*** Opening of EXERCISE MATERIAL ***

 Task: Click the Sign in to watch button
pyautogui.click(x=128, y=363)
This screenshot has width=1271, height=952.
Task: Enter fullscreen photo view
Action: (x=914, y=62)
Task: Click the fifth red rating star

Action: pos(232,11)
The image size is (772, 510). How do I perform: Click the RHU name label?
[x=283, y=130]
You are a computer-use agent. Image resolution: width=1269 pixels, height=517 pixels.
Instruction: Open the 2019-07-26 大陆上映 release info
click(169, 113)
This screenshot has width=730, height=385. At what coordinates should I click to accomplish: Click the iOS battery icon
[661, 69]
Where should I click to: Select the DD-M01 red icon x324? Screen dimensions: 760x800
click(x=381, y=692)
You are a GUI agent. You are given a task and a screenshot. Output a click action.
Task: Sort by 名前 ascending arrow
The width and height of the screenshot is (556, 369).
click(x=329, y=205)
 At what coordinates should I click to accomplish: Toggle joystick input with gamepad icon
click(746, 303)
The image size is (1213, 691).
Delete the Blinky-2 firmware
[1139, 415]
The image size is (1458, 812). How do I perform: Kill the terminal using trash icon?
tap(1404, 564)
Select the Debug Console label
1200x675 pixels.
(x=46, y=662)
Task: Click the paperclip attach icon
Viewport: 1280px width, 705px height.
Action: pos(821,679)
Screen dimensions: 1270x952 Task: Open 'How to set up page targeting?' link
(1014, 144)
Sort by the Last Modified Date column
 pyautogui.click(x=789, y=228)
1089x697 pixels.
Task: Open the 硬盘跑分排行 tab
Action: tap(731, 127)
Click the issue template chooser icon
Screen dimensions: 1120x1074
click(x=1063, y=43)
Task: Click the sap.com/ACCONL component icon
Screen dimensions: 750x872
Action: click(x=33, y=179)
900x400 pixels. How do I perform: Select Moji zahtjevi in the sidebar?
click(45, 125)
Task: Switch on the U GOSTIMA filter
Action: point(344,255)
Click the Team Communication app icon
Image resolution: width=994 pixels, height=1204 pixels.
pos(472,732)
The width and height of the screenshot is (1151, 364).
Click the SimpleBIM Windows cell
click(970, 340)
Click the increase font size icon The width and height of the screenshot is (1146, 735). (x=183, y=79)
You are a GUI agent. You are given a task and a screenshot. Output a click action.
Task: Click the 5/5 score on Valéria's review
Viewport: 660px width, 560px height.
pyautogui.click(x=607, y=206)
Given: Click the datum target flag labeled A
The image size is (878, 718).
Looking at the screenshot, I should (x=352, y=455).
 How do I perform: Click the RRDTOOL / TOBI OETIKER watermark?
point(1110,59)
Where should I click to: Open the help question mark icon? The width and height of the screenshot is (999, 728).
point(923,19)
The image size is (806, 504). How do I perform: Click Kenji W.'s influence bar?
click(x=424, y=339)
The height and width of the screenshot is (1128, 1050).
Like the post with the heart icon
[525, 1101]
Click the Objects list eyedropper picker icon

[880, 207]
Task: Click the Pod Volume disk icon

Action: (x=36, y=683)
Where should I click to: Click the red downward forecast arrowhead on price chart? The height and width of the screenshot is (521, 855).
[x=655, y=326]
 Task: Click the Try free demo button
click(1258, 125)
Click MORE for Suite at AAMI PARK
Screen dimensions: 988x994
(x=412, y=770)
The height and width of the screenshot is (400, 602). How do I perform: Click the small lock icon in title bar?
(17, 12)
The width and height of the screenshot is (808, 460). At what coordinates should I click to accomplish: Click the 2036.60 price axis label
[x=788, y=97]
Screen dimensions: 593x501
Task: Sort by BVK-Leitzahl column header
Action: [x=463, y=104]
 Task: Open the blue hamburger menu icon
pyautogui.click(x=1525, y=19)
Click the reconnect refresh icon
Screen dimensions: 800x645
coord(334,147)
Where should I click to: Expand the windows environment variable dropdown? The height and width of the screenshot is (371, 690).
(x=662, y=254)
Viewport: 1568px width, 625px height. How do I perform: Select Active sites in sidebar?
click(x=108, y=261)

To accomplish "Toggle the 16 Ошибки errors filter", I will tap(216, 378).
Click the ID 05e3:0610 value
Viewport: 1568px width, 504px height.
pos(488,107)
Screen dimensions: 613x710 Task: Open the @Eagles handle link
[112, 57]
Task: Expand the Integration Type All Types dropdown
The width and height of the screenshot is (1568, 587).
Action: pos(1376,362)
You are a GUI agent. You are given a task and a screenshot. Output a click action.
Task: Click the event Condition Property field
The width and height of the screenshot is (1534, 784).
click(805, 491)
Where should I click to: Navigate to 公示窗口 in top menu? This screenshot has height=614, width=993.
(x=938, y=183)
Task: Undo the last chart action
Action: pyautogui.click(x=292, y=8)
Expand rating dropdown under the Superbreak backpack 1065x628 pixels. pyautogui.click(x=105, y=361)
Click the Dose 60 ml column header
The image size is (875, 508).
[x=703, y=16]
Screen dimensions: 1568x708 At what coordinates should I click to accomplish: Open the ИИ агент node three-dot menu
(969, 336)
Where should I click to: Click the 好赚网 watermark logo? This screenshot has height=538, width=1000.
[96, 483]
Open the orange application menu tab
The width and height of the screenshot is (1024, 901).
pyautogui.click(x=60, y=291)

*** Close of EXERCISE MATERIAL ***

With no line skipped, repeat the records exactly.

* WRITTEN SOLUTION:
 Task: Click the Sign in to watch button
pyautogui.click(x=128, y=363)
This screenshot has width=1271, height=952.
Task: Enter fullscreen photo view
Action: (x=914, y=62)
Task: Click the fifth red rating star

Action: pos(232,11)
The image size is (772, 510). How do I perform: Click the RHU name label?
[x=283, y=130]
You are a computer-use agent. Image resolution: width=1269 pixels, height=517 pixels.
Instruction: Open the 2019-07-26 大陆上映 release info
click(169, 113)
This screenshot has width=730, height=385. At what coordinates should I click to accomplish: Click the iOS battery icon
[661, 69]
Where should I click to: Select the DD-M01 red icon x324? Screen dimensions: 760x800
click(x=381, y=692)
You are a GUI agent. You are given a task and a screenshot. Output a click action.
Task: Sort by 名前 ascending arrow
The width and height of the screenshot is (556, 369).
click(x=329, y=205)
 At what coordinates should I click to accomplish: Toggle joystick input with gamepad icon
click(746, 303)
The image size is (1213, 691).
Delete the Blinky-2 firmware
[1139, 415]
The image size is (1458, 812). How do I perform: Kill the terminal using trash icon?
tap(1404, 564)
Select the Debug Console label
1200x675 pixels.
(x=46, y=662)
Task: Click the paperclip attach icon
Viewport: 1280px width, 705px height.
Action: pos(821,679)
Screen dimensions: 1270x952 Task: Open 'How to set up page targeting?' link
(1014, 144)
Sort by the Last Modified Date column
 pyautogui.click(x=789, y=228)
1089x697 pixels.
Task: Open the 硬盘跑分排行 tab
Action: tap(731, 127)
Click the issue template chooser icon
Screen dimensions: 1120x1074
click(x=1063, y=43)
Task: Click the sap.com/ACCONL component icon
Screen dimensions: 750x872
Action: click(x=33, y=179)
900x400 pixels. How do I perform: Select Moji zahtjevi in the sidebar?
click(45, 125)
Task: Switch on the U GOSTIMA filter
Action: point(344,255)
Click the Team Communication app icon
Image resolution: width=994 pixels, height=1204 pixels.
pos(472,732)
The width and height of the screenshot is (1151, 364).
Click the SimpleBIM Windows cell
click(970, 340)
Click the increase font size icon The width and height of the screenshot is (1146, 735). (x=183, y=79)
You are a GUI agent. You are given a task and a screenshot. Output a click action.
Task: Click the 5/5 score on Valéria's review
Viewport: 660px width, 560px height.
pyautogui.click(x=607, y=206)
Given: Click the datum target flag labeled A
The image size is (878, 718).
Looking at the screenshot, I should (x=352, y=455).
 How do I perform: Click the RRDTOOL / TOBI OETIKER watermark?
point(1110,59)
Where should I click to: Open the help question mark icon? The width and height of the screenshot is (999, 728).
point(923,19)
The image size is (806, 504). How do I perform: Click Kenji W.'s influence bar?
click(x=424, y=339)
The height and width of the screenshot is (1128, 1050).
Like the post with the heart icon
[525, 1101]
Click the Objects list eyedropper picker icon

[880, 207]
Task: Click the Pod Volume disk icon

Action: (x=36, y=683)
Where should I click to: Click the red downward forecast arrowhead on price chart? The height and width of the screenshot is (521, 855).
[x=655, y=326]
 Task: Click the Try free demo button
click(1258, 125)
Click MORE for Suite at AAMI PARK
Screen dimensions: 988x994
(x=412, y=770)
The height and width of the screenshot is (400, 602). How do I perform: Click the small lock icon in title bar?
(17, 12)
The width and height of the screenshot is (808, 460). At what coordinates should I click to accomplish: Click the 2036.60 price axis label
[x=788, y=97]
Screen dimensions: 593x501
Task: Sort by BVK-Leitzahl column header
Action: [x=463, y=104]
 Task: Open the blue hamburger menu icon
pyautogui.click(x=1525, y=19)
Click the reconnect refresh icon
Screen dimensions: 800x645
coord(334,147)
Where should I click to: Expand the windows environment variable dropdown? The height and width of the screenshot is (371, 690).
(x=662, y=254)
Viewport: 1568px width, 625px height. How do I perform: Select Active sites in sidebar?
click(x=108, y=261)

To accomplish "Toggle the 16 Ошибки errors filter", I will tap(216, 378).
Click the ID 05e3:0610 value
Viewport: 1568px width, 504px height.
pos(488,107)
Screen dimensions: 613x710 Task: Open the @Eagles handle link
[112, 57]
Task: Expand the Integration Type All Types dropdown
The width and height of the screenshot is (1568, 587).
Action: pos(1376,362)
You are a GUI agent. You are given a task and a screenshot. Output a click action.
Task: Click the event Condition Property field
The width and height of the screenshot is (1534, 784).
click(805, 491)
Where should I click to: Navigate to 公示窗口 in top menu? This screenshot has height=614, width=993.
(x=938, y=183)
Task: Undo the last chart action
Action: pyautogui.click(x=292, y=8)
Expand rating dropdown under the Superbreak backpack 1065x628 pixels. pyautogui.click(x=105, y=361)
Click the Dose 60 ml column header
The image size is (875, 508).
[x=703, y=16]
Screen dimensions: 1568x708 At what coordinates should I click to accomplish: Open the ИИ агент node three-dot menu
(969, 336)
Where should I click to: Click the 好赚网 watermark logo? This screenshot has height=538, width=1000.
[96, 483]
Open the orange application menu tab
The width and height of the screenshot is (1024, 901).
pyautogui.click(x=60, y=291)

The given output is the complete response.